Deutsche Umwelthilfe
Geschäftsführer Jürgen Resch sagt, was ihm die Kraft zum Weitermachen gibt.
Stand: Juni 2026
Die DUH kämpft für Klima- und Umweltschutz, auch vor Gericht. Wie schöpfen Sie Mut und Zuversicht dafür?
Vor Gericht zählen Fakten und bestehende Rechtsnormen – nicht das Recht des Stärkeren. Wir bereiten uns gut auf unsere Verfahren vor und haben sehr kompetente Anwältinnen und Anwälte an unserer Seite. So haben wir etwa von den mehr als 40 Verfahren für saubere Luft kein einziges verloren. Gleichwohl erleben wir im Umfeld der Verfahren, dass sich die im Fokus stehenden Unternehmen, aber auch Teile der konservativen Parteien, intensiv darum bemühen, uns Knüppel zwischen die Beine zu werfen. Es wird etwa versucht, uns an der Veröffentlichung brisanter Daten zu hindern oder unsere Gemeinnützigkeit in Frage zu stellen. Doch auch hier können wir auf die Unabhängigkeit der Gerichte zählen – und auf die zahllosen Unterstützerinnen und Unterstützer, die uns zum Beispiel als Klimaklagen-Patinnen und -Paten zur Seite stehen. Der wachsende Rückhalt aus der Zivilgesellschaft macht uns Mut und bestärkt uns darin, diesen Weg weiter zu beschreiten.
Die DUH war kürzlich erfolgreich vor dem Bundesverwaltungsgericht: Die Bundesregierung muss ihr Klimaschutzprogramm justieren. Hilft nur noch der Rechtsweg?

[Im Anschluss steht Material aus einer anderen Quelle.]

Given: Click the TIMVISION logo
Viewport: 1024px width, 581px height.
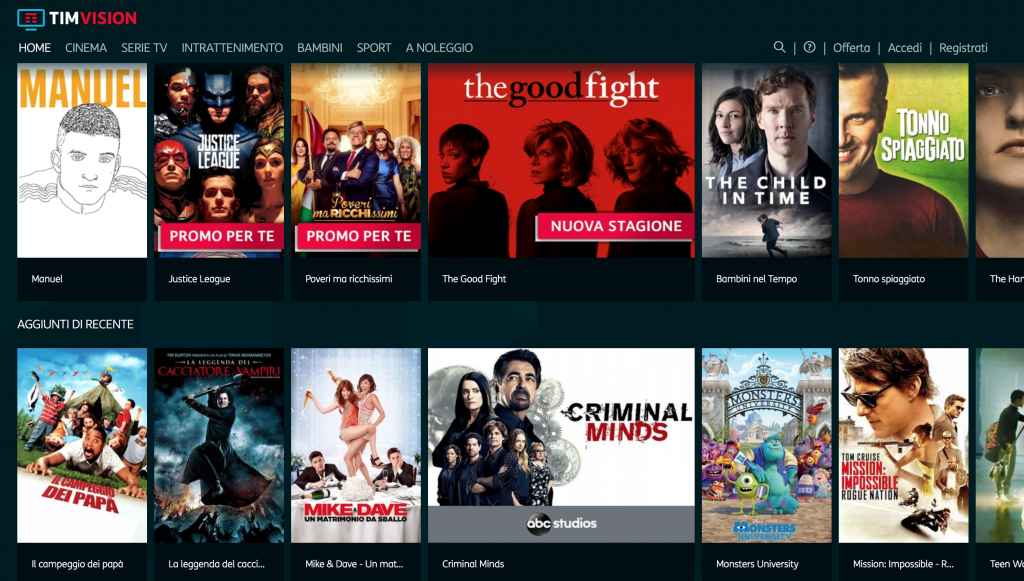Looking at the screenshot, I should pyautogui.click(x=77, y=18).
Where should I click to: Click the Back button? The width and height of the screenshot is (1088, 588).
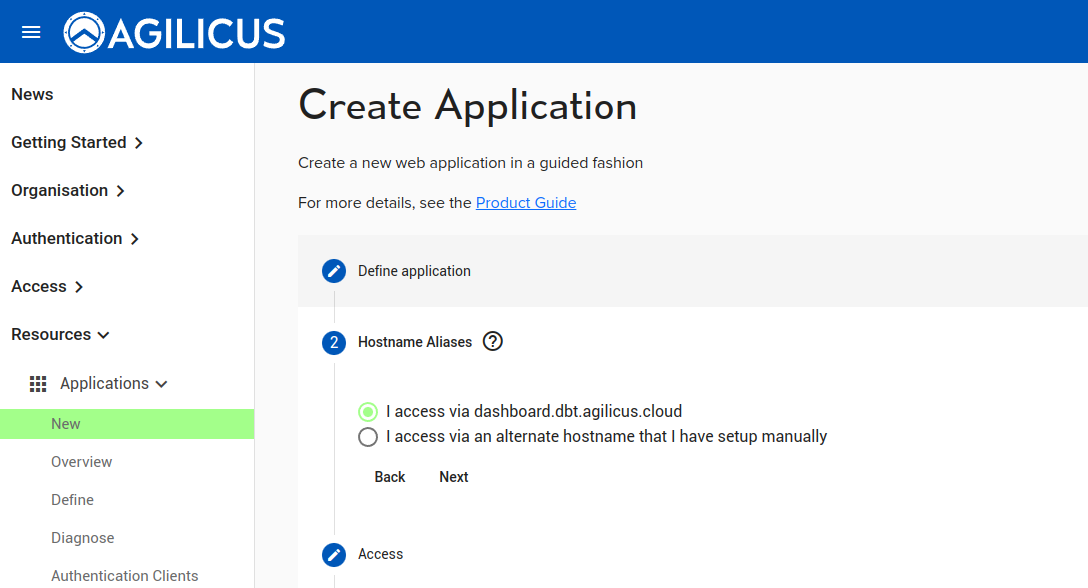[x=390, y=477]
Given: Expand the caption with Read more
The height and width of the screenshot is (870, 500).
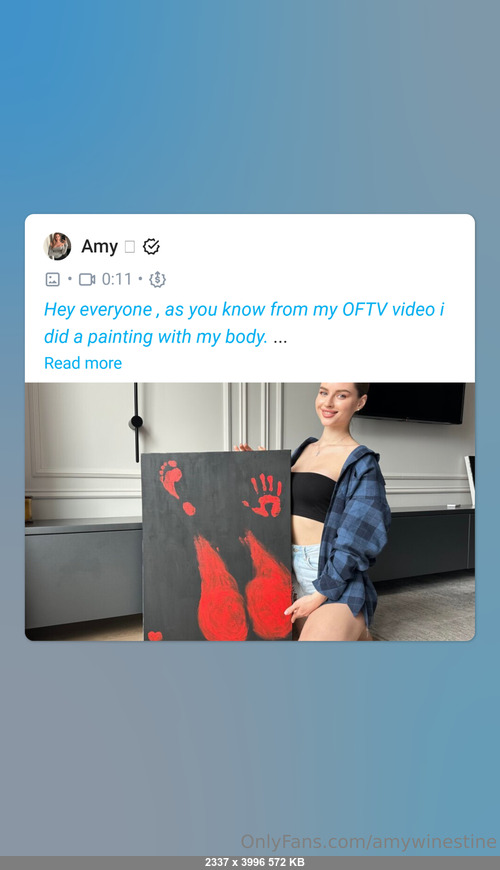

Den Rechtsweg zu beschreiten, ist eine der letzten Möglichkeiten, die wir haben, um politische Prozesse für mehr Klimaschutz als Zivilgesellschaft voranzubringen. Zuvor kommt der Austausch mit den politischen Verantwortlichen, mit der Öffentlichkeit, die Beantragung der Umsetzung und Einhaltung geltenden Rechts. Wir wählen den Rechtsweg nur dann, wenn wir sehen, dass die Bundesregierung trotz der politischen Auseinandersetzung nicht bereit ist, ihre eigenen Gesetze zu befolgen.
Der Druck auf NGOs wächst. Wie wichtig ist es, sich mit anderen Akteuren zusammenzutun?
Als DUH haben wir schon immer starke Bündnisse geschätzt, Beispiele sind Initiativen wie Kein Diesel ohne Filter, Tempolimit, böllerciao oder Mieterschutzbund. Natürlich hat die DUH eigene Themenschwerpunkte, mit denen wir uns von anderen Akteuren unterscheiden, und unsere Forderungen sind markant. Dass aber unter den Verbänden absolute Solidarität besteht, wenn es beispielsweise um die Gefährdung zivilgesellschaftlicher Strukturen geht, ist unstrittig. Dazu engagieren wir uns in mehreren Dachverbänden, national wie auf EU-Ebene (DNR, T&E, EEB, CAN Europa). Und natürlich stehe ich auch innerhalb der DUH nicht als Einzelkämpfer da, sondern agiere Hand in Hand mit der weiteren Bundesgeschäftsführung Barbara Metz und Sascha Müller-Kraenner.